Dezocine, as a combined opioid agonist/antagonist, is of great interest because of its ability to produce analgesia, decreased liability to addiction, and limited depression of respiration compared with the classical opioid [21]. Clinical observations have suggested that analgesic efficacy of dezocine was similar to that of morphine [22] and a combined use of dezocine with morphine can greatly increase the analgesic effects, which indicates that dezocine may have an additional mechanism of analgesic effect [21]. This is because dezocine should diminish the analgesia effect significantly as a partial receptor antagonist. A recently published study identified that dezocine is a opioid antagonist and also inhibits norepinephrine and serotonin reuptake in vitro [13], which may have potential interactions with antinociceptive pathways since antagonistic effect of dezocine against spinal dynorphin might play a nonnegligible role in the central pathway of nociceptive transmission. Here we reported that dezocine could greatly increase the generalized pain threshold instead of relieving the peri-incisional hyperalgesia, which might explain the central modulatory effect and further studies should be carried out to explain the exact molecular mechanism.
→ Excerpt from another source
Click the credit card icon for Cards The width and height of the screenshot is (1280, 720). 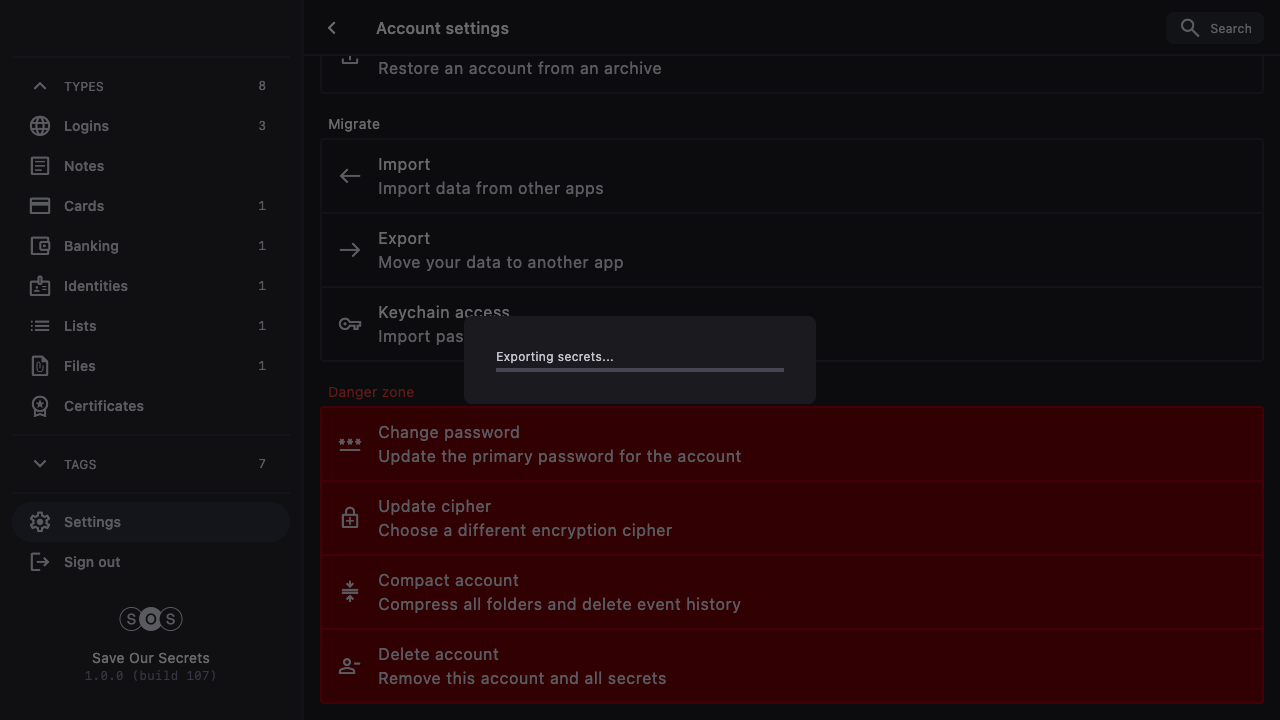coord(40,206)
Several limitations of the present study should be highlighted. Firstly, the dosage of remifentanil used in our study was less than 0.4 g/kg/min and 0.4 g/kg/min is the most widely reported concentration inducing significant postoperative RIH in the literature. In the clinic, we found that patients with high perioperative dose of remifentanil (0.4 g/kg/min) had frequently unstable haemodynamics and usually required repeated administration of ephedrine and atropine. Thus, in terms of patients’ safety and as required by both of the anesthesiologists and the surgeons, we decreased the dose and hyperalgesia was still induced as proven by the quantitative pain test, calibrated Von Frey filaments. Secondly, we did not note the delay of the first demand of PACU rescue analgesics and the dosage of the analgesics used during PACU stay. The length of PACU stay was not assumed, which should be dependent on the patient status. But in our institute it might be more dependent on the department policy which usually requires one-hour PACU stay. Thirdly, our study was powered on the postoperative PCIA consumption. A larger study powered on the pain threshold change for about several weeks warrants being conducted to see the long term hyperalgesia relief effects of dezocine since evidences have showed that there might be a link between postoperative hyperalgesia and the risk of chronic pain development.
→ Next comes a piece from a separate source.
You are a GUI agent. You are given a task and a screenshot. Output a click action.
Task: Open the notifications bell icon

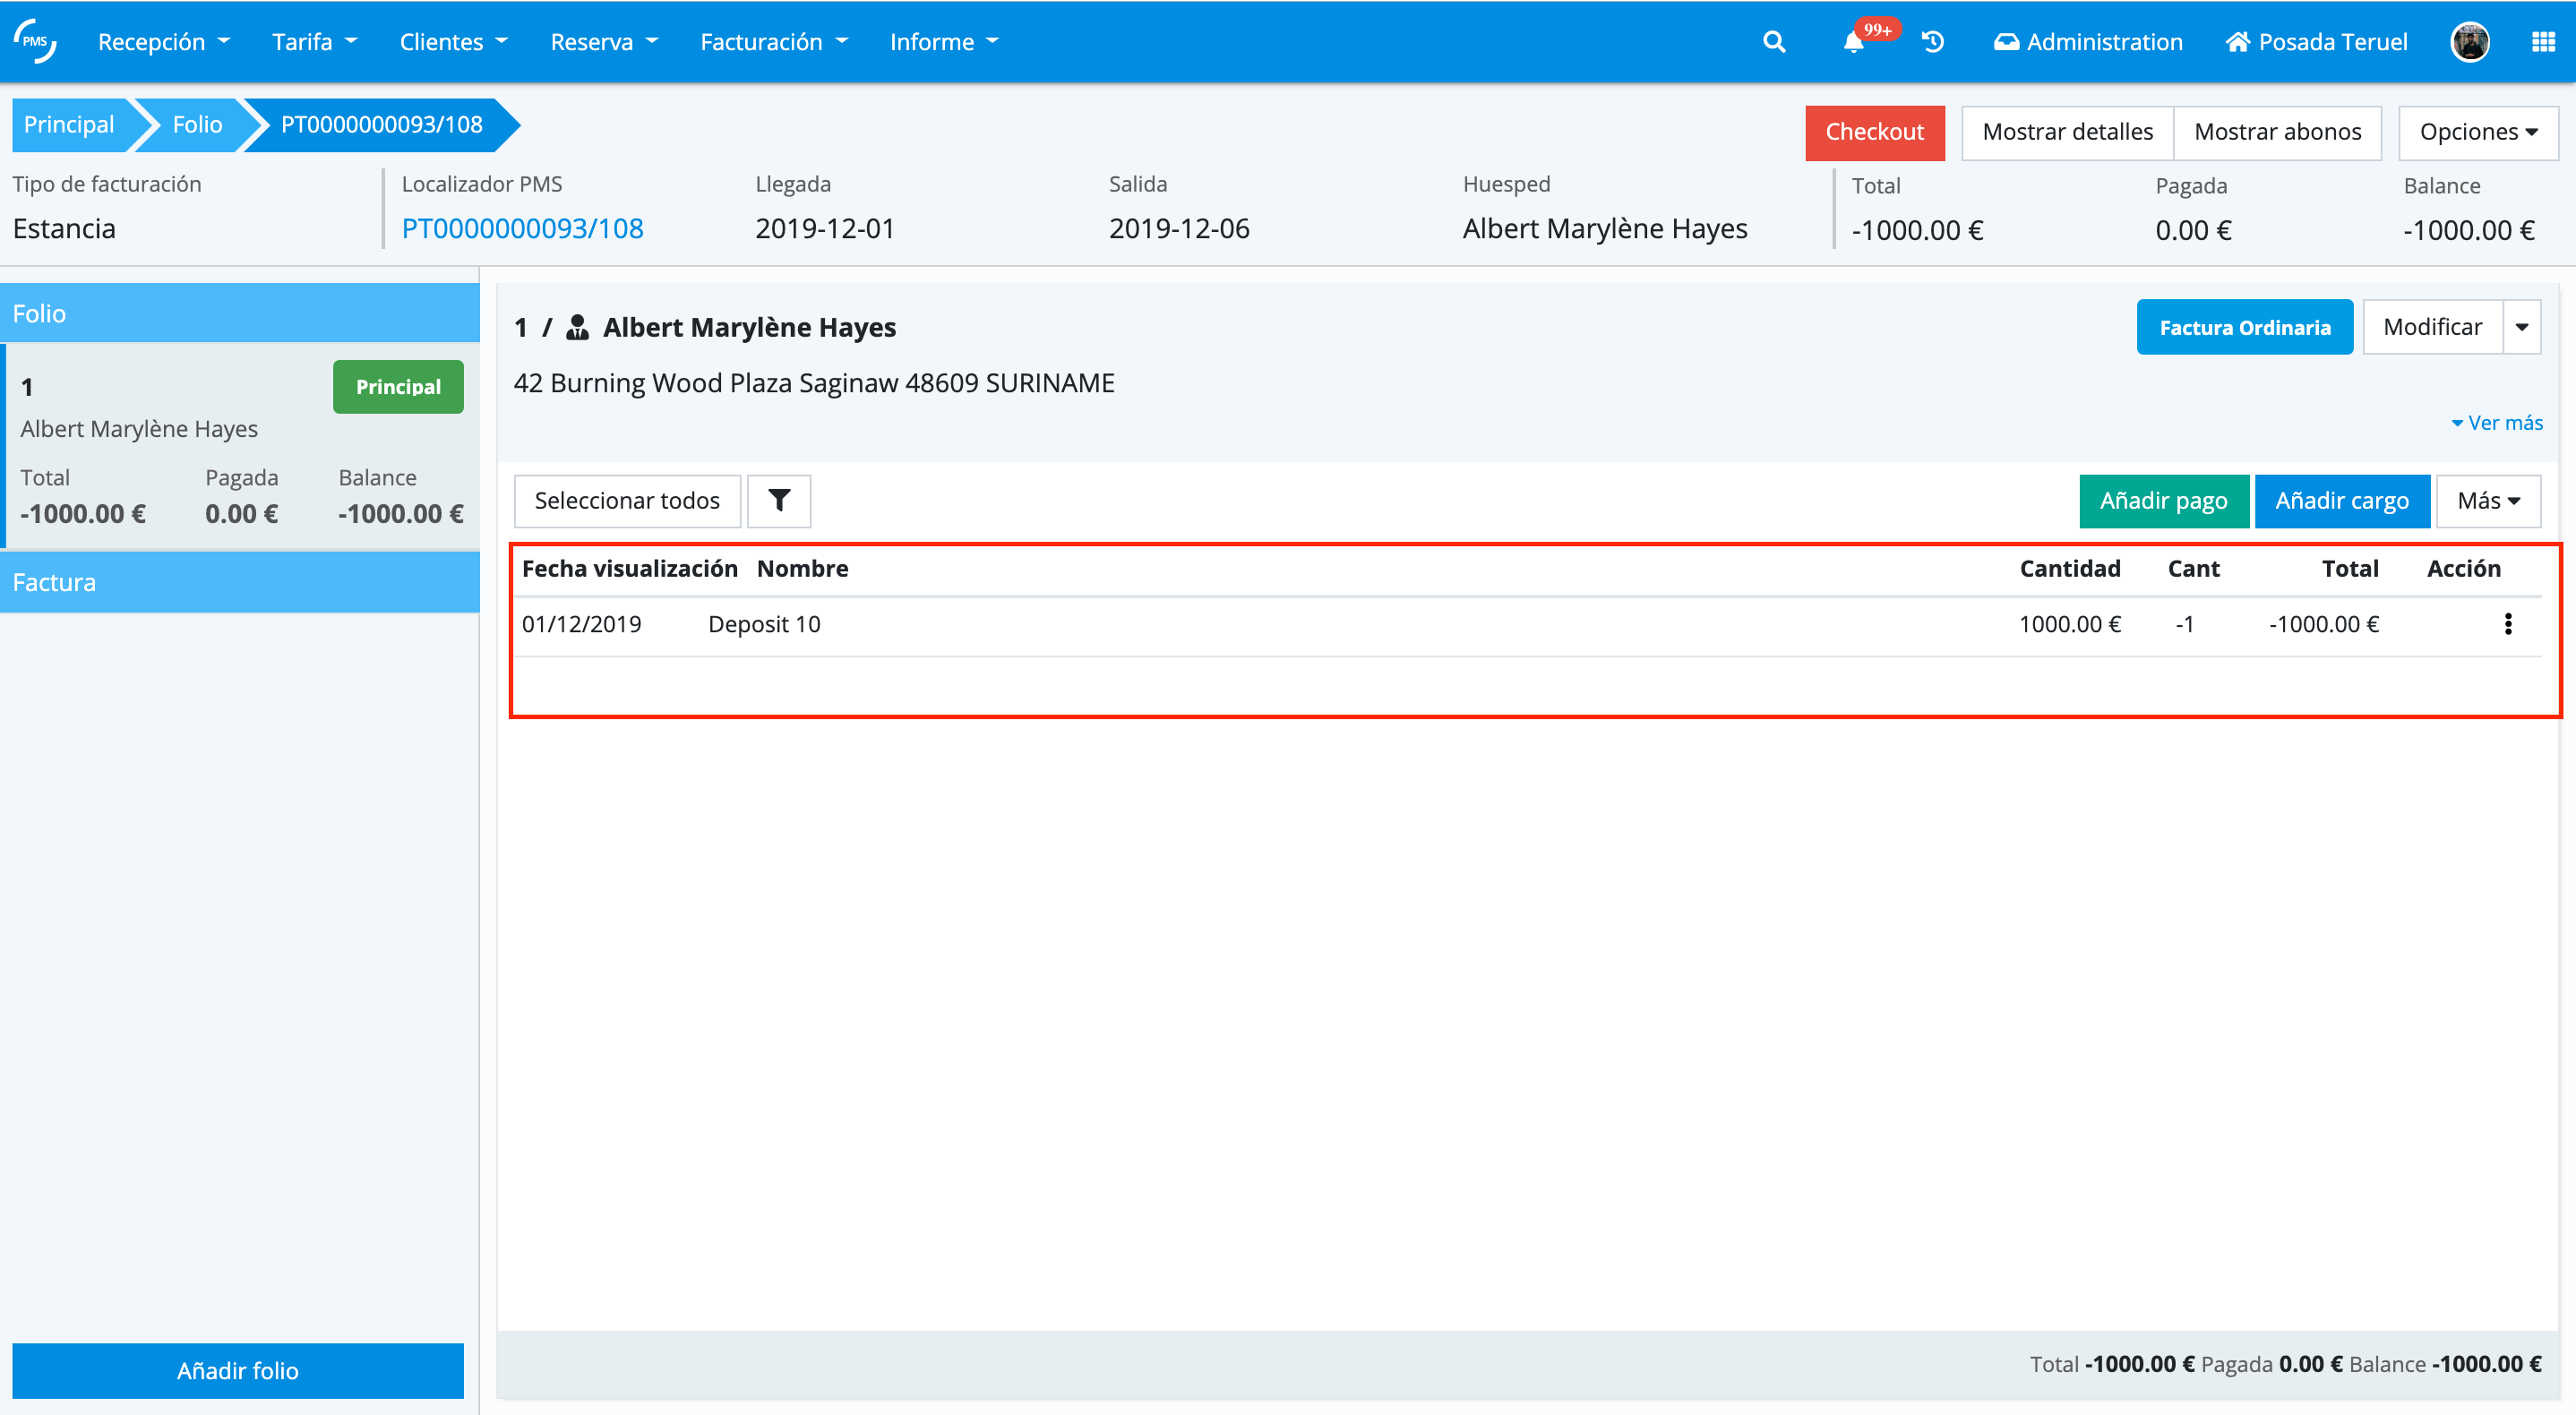1853,42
In conclusion, our study shows that, for patients undergoing open gastrectomy, intravenous injection of dezocine at the end of surgery decreases PCIA consumption and helps achieve a better postoperative pain control as well as a decreased generalized and peri-incisional extent of hyperalgesia level. Dezocine may be a potentially useful adjunctive agent for the management of postoperative hyperalgesia and further studies are needed to investigate the optimal dose and to explain the mechanisms.

5. Conclusions

This prospective, double-blinded, and randomised study has confirmed that dezocine provides analgesic and antihyperalgesic effects for patients undergoing elective open gastrectomy. No adverse effects were observed for up to 48 postoperative hours.

Conflict of Interests

The authors declare that there is no conflict of interests.